During the middle of the school year 1965-66, GJC was placed under the supervision of St. Petersburg Junior College becoming the Skyway Campus and it was headed by Johnnie Ruth Clarke.

On March 16, 1967, SPJC's Advisory Committee recommended to the Pinellas Board of Public Instruction that the Skyway Campus be closed.

In 1992, under the leadership of the Rev. Mac Williams, chairman of the SPJC District Board of Trustees and a Gibbs graduate, the St. Petersburg Junior College - St. Petersburg Campus became the St. Petersburg Junior College - Gibbs Campus.

As Dr. Walter L. Smith said in his book, The Magnificent Twelve, Truly, Gibbs Junior College touched millions - locally, nationally and internationally  through its programs and its graduates. 

The alumni and friends of Gibbs Junior College salute the founders, faculty, staff, and students who have made a difference because Gibbs Junior College was there when African-Americans needed access to higher education.

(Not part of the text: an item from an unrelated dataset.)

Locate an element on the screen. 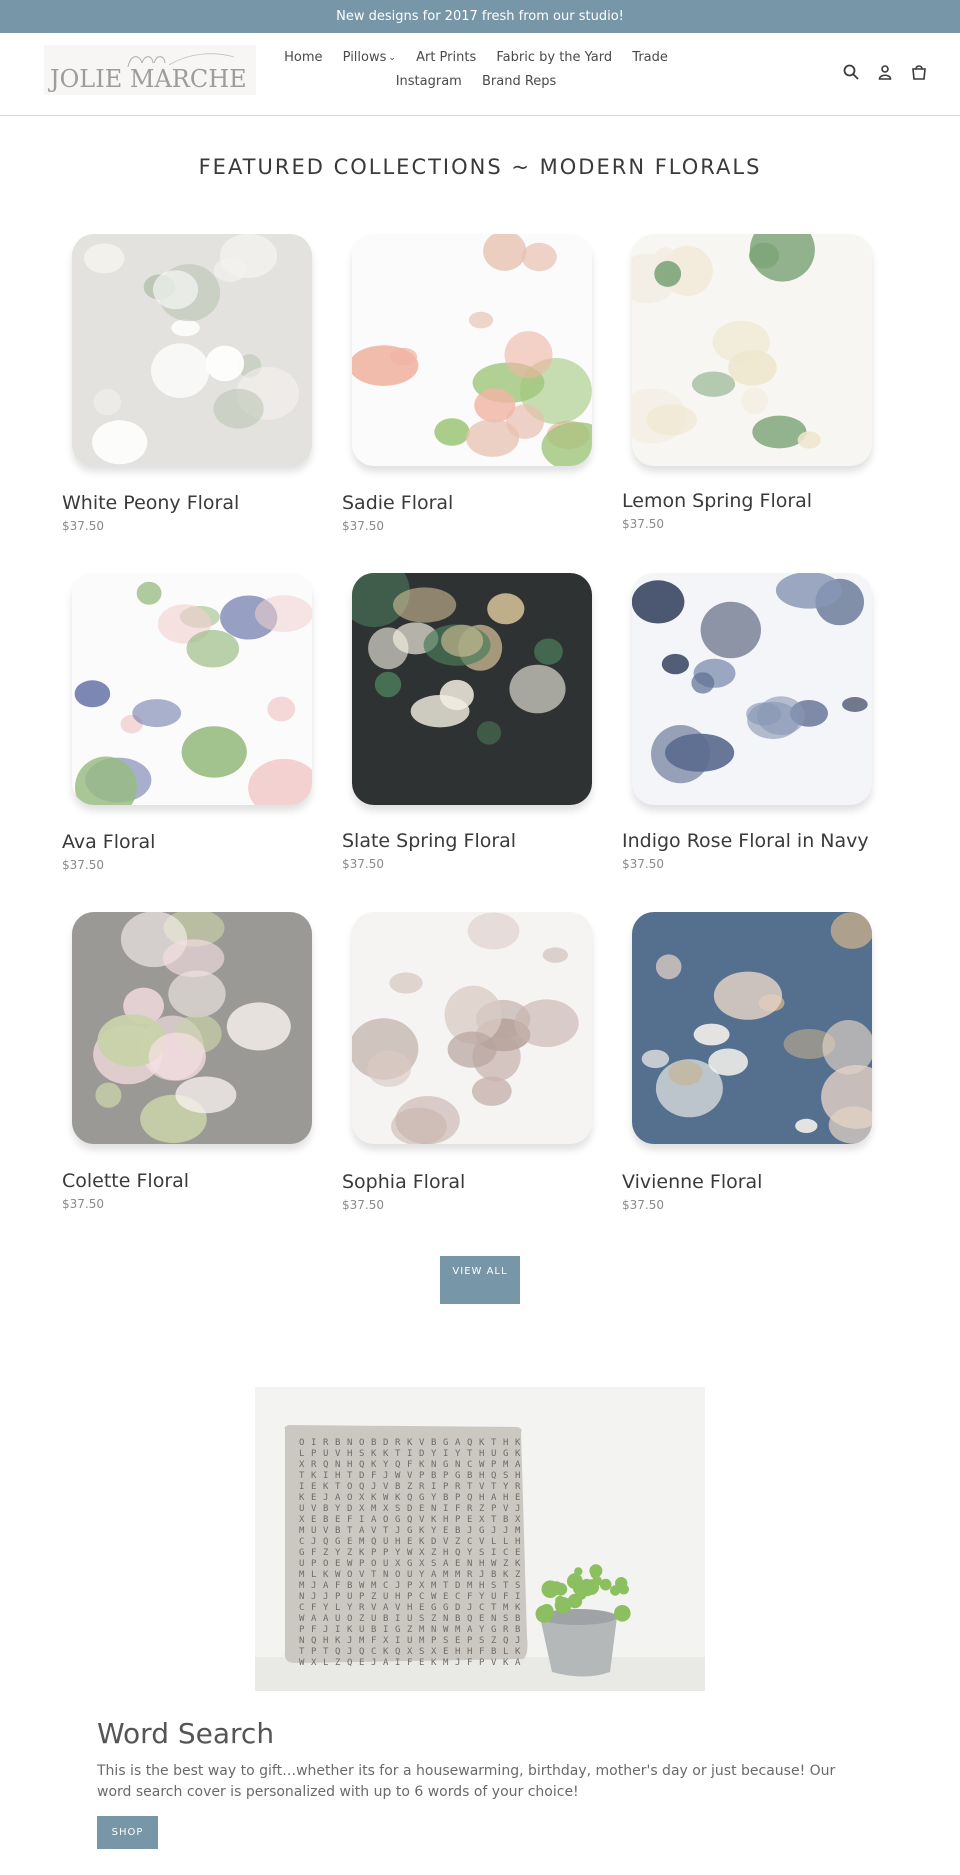  product-card: Colette Floral $37.50 is located at coordinates (192, 1063).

Gibbs Junior College Namesake of Outstanding Floridian

Education was important to Jonathan C. Gibbs. A graduate of Dartmouth College and Princeton Theological Seminary, Gibbs opened a private school for freed slaves in North Carolina after the Civil War. He moved to Florida in 1867, and in 1868 was elected to the state's Constitutional Convention. Later he was appointed Florida Secretary of State and then Superintendent of Public Instruction. He was lauded for his efforts to adopt uniform textbooks for students in Florida schools.

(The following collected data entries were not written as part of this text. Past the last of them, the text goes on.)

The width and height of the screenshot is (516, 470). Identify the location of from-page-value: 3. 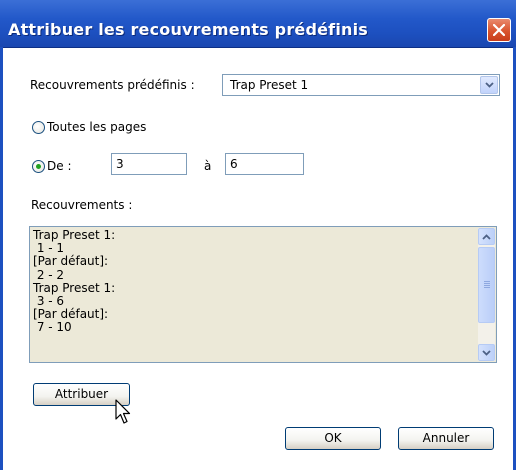
(120, 164).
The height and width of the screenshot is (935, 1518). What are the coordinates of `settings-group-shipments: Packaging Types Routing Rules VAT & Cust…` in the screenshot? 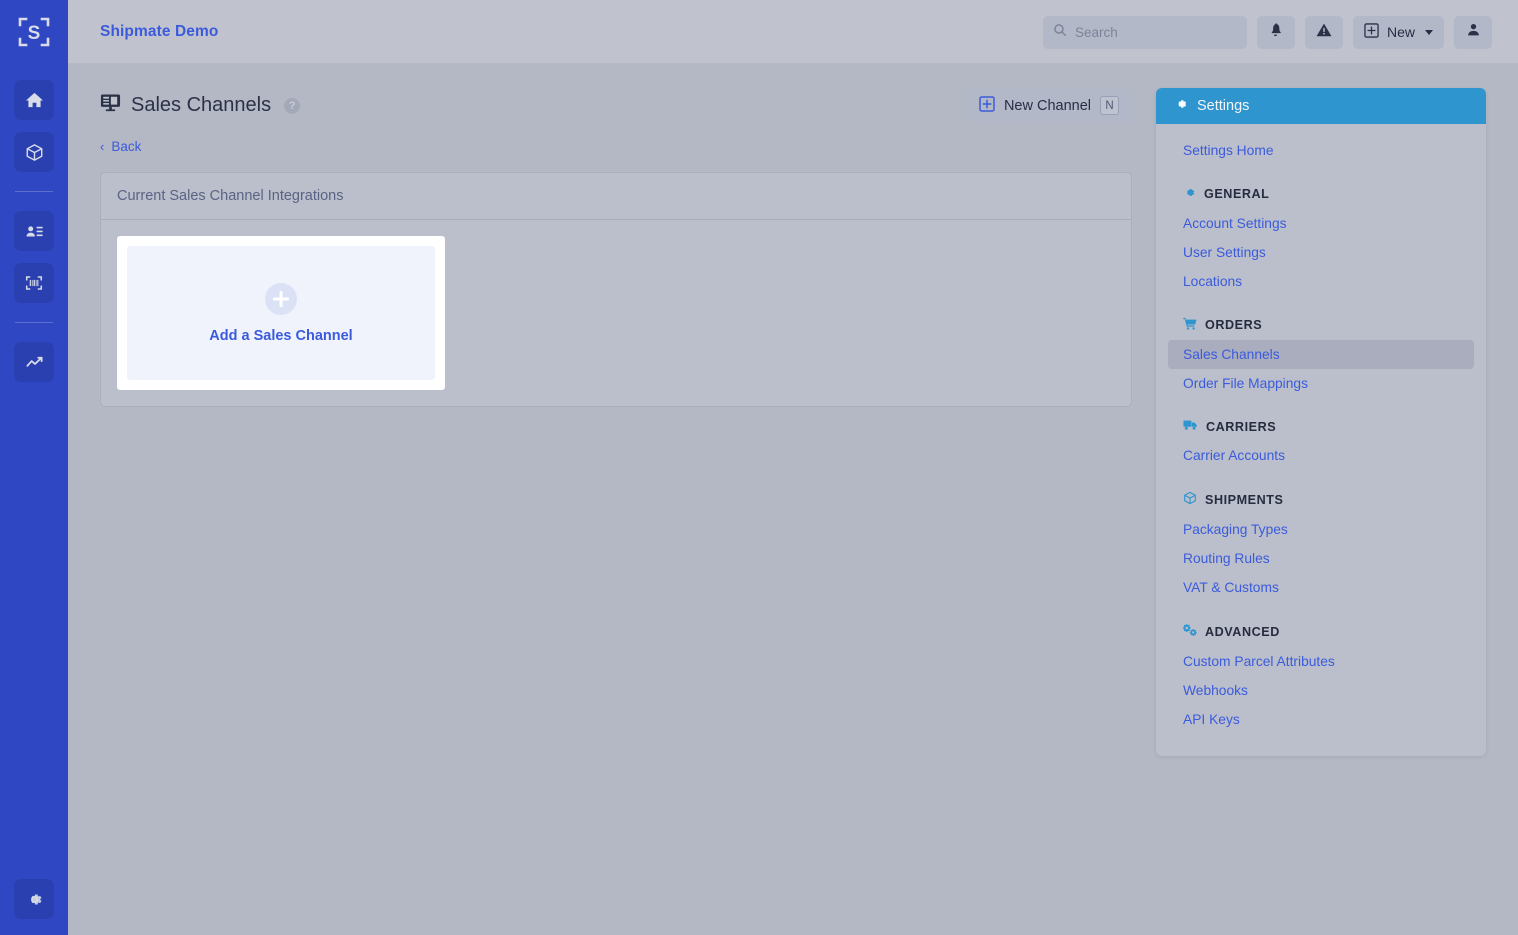 It's located at (1321, 558).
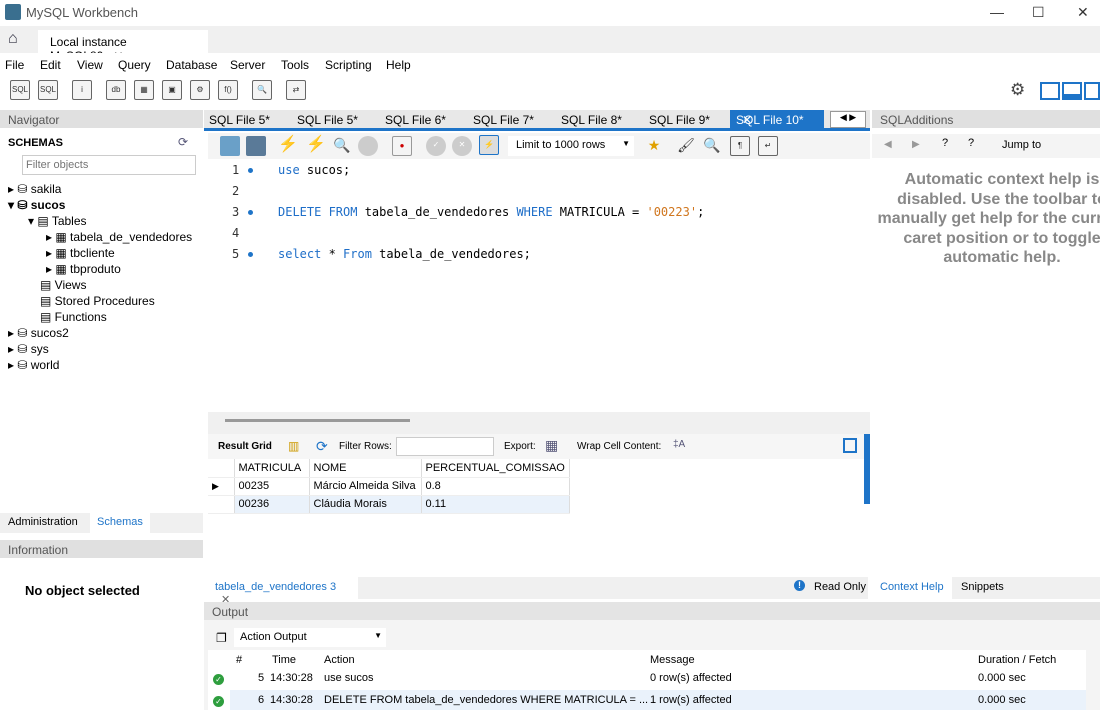  Describe the element at coordinates (679, 444) in the screenshot. I see `wrap-cell-icon: ‡A` at that location.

It seemed only appropriate that when a college for African-American students opened on Florida's West Coast in the 1950s, it was named for a man who was not only a great educator, but also the first African-American member of the Florida Cabinet.

Born to free parents in Philadelphia, Gibbs was the son of a Methodist minister. He worked as a carpenter's apprentice before entering Dartmouth at age 21. After graduating from Princeton, he became pastor of a Philadelphia church.

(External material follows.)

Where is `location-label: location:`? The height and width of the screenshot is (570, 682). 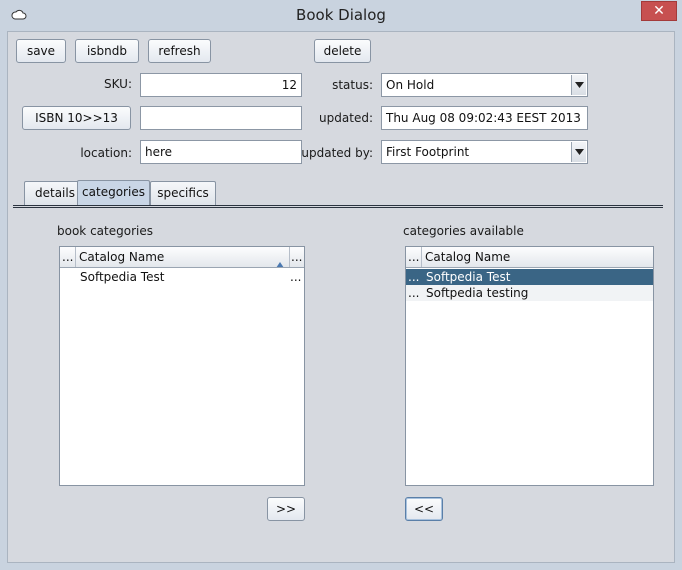 location-label: location: is located at coordinates (106, 153).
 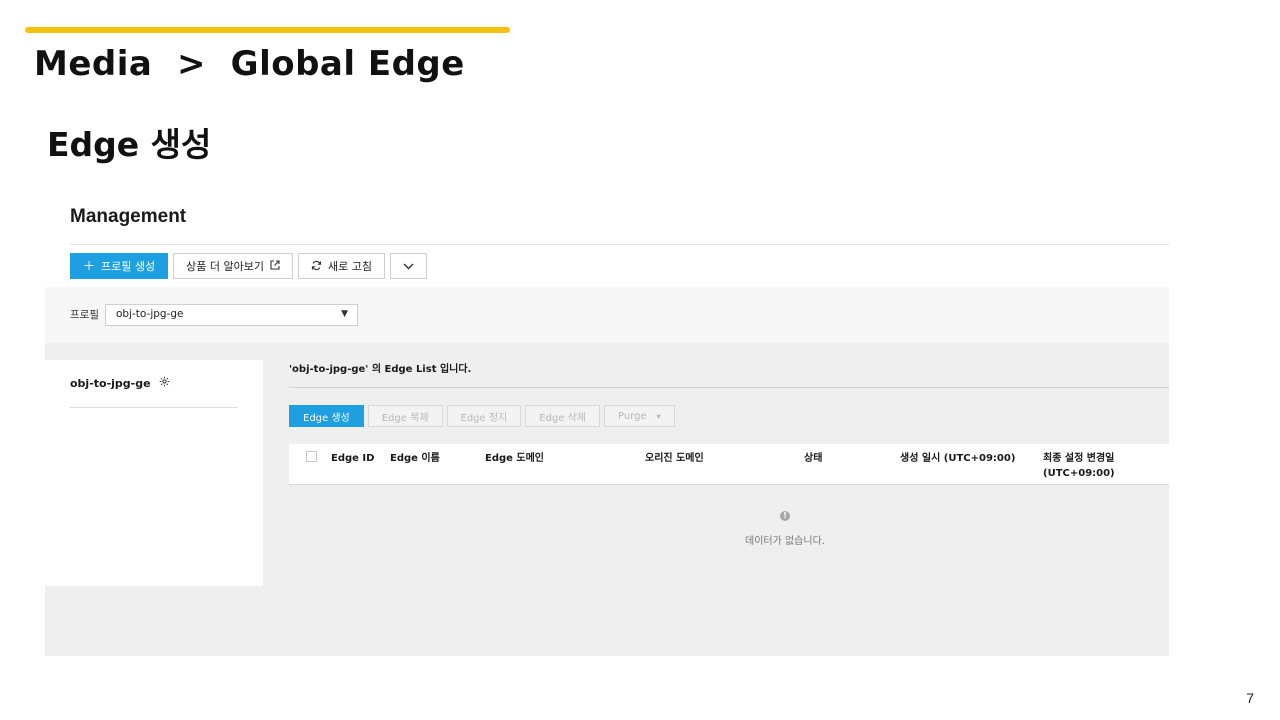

In The Negro in the Reconstruction of Florida, Dr. Joe Martin Richardson said Gibbs was very interested in public education and meticulous in his work; he demanded full and accurate reports from county superintendents and supervised them closely.

Upon his sudden death in 1874, newspapers around the state heralded Gibbs contribution to the state. According to the Tri-Weekly Florida Union in Jacksonville. . .in all the elements that go to make up what is termed a good citizen and a capable and honest public servant, he leaves few superiors.

And, according to Richardson  the minister-educator-politician was a man of integrity and dedication, and was without question one of the most outstanding men of Florida .


John W. Rembert, President, Gibbs Junior College

The founding president was Gibbs High School Principal John W. Rembert, a graduate of Florida A&M University and Columbia University . Rembert had been an avid supporter of a two-year college for the African-American community. He had campaigned to make such an institution a reality.

Many people misunderstood my initial efforts to get a community college opened for black citizens, said Rembert in the book The Magnificent Twelve: Florida's Black Junior Colleges. They felt I was anti-integration. I wasn't.

However, developing a mechanism for getting members of the black community, young and old, educated was the priority. I knew it would be years before the historically white institutions would open their doors to black people. Meantime, we would continue to be sedentary in our level of educational attainment.  


Setting the Standard

Upon opening, Rembert and his staff set goals for the college, making sure the institution would:

  • Provide standard freshman and sophomore courses, comparable to those of four-year colleges, for students who planned to transfer.

  • Provide vocational/technical courses for students seeking immediate entry into employment.

  • Offer a variety of programs that met the individual and collective needs of the general public. 

  • Provide in-service courses for teachers to help them meet state requirements in updating their credits or extending their teaching certificates.